One of the largest areas of focus in the media discovery space is on the side of content understanding. The recommender systems community has made great advances in terms of collaborative feedback recommenders, but these approaches suffer strongly from the cold-start problem. As such, recommendation techniques often fall back on content-based machine learning systems, but defining the similarity of media items is extremely challenging as myriad features all play some role (e.g., cultural, emotional, or content features, etc.). While significant progress has been made, these problems remain far from solved.

In addition, these complex data present many challenges beyond the development of machine learning systems to model and understand them. One of the largest challenges is scale. One example is commercial music libraries, which span into the tens of millions. However, user-generated content platforms such as YouTube and Pinterest have libraries stretching into the billions--a scale at which many of the traditional approaches discussed in the literature simply cannot perform.

On the other side of this problem sits the recent explosion of work in the area of Creative AI. Relevant examples include Google Magenta, Amazon's DeepComposer, who seek to develop algorithms capable of composing and performing completely original (and compelling) works of music. The same also happens in the world of visual media creation (e.g., DeepDream, Deep Fakes). Certain work in this area adds an interesting dimension to the conversation as understanding how content is created is a prerequisite to generating.

This workshop proposal is timely in that it will bridge these separate pockets of otherwise very related research. In addition to making progress on the challenges above, we hope to engage the wide AI and machine learning community with our rich problem space, and connect them with the many available datasets the community has to offer.

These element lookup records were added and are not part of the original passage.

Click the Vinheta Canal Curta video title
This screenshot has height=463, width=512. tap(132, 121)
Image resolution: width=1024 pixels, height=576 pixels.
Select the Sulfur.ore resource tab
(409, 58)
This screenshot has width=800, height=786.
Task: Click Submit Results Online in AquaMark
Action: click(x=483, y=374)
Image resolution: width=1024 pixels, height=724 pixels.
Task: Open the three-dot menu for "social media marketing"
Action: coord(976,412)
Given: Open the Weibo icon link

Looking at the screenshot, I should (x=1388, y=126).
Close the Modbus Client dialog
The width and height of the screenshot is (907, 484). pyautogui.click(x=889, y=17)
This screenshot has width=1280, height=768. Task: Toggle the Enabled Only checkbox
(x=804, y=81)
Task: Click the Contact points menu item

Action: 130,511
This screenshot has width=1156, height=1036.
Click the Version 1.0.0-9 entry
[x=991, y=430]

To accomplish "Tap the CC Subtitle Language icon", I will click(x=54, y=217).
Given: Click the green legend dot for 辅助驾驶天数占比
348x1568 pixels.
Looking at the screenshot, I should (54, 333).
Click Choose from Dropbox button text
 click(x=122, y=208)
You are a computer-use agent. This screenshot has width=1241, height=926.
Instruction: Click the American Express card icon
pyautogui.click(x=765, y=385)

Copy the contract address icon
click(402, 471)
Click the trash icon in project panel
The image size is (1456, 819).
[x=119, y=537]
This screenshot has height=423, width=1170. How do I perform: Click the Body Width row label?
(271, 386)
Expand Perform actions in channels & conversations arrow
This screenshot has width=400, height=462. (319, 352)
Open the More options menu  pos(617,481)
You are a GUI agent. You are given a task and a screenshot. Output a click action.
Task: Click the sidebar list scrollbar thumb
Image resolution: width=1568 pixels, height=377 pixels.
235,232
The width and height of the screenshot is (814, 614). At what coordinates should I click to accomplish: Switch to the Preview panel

Sat 18 July 11:00 - 3:00 PDT

2nd ICML Workshop on Human in the Loop Learning (HILL)

Shanghang Zhang · Xin Wang · Fisher Yu · Jiajun Wu · Trevor Darrell

Recent years have witnessed the rising need for learning agents that can interact with humans. Such agents usually involve applications in computer vision, natural language processing, human computer interaction, and robotics. Creating and running such agents call for interdisciplinary research of artificial intelligence, machine learning, and software engineering design, which we abstract as Human in the Loop Learning (HILL). HILL is a modern machine learning paradigm of significant practical and theoretical interest. For HILL, models and humans engage in a two-way dialog to facilitate more accurate and interpretable learning. The workshop aims to bring together researchers and practitioners working on the broad areas of human in the loop learning, ranging from the interactive/active learning algorithm designs for real-world decision making systems (e.g., autonomous driving vehicles, robotic systems, etc.), models with strong explainability, as well as interactive system designs (e.g., data visualization, annotation systems, etc.). In particular, we aim to elicit new connections among these diverse fields, identifying theory, tools and design principles tailored to practical machine learning workflows. The target audience for the workshop includes people who are interested in using machines to solve problems by having a human be an integral part of the learning process. In this year’s HILL workshop, we emphasize on the interactive/active learning algorithms for real-world decision making systems as well as learning algorithms with strong explainability. We continue the previous effort to provide a platform for researchers to discuss approaches that bridge the gap between humans and machines and get the best of both worlds. We believe the theme of the workshop will be interesting to ICML attendees, especially those who are interested in interdisciplinary study.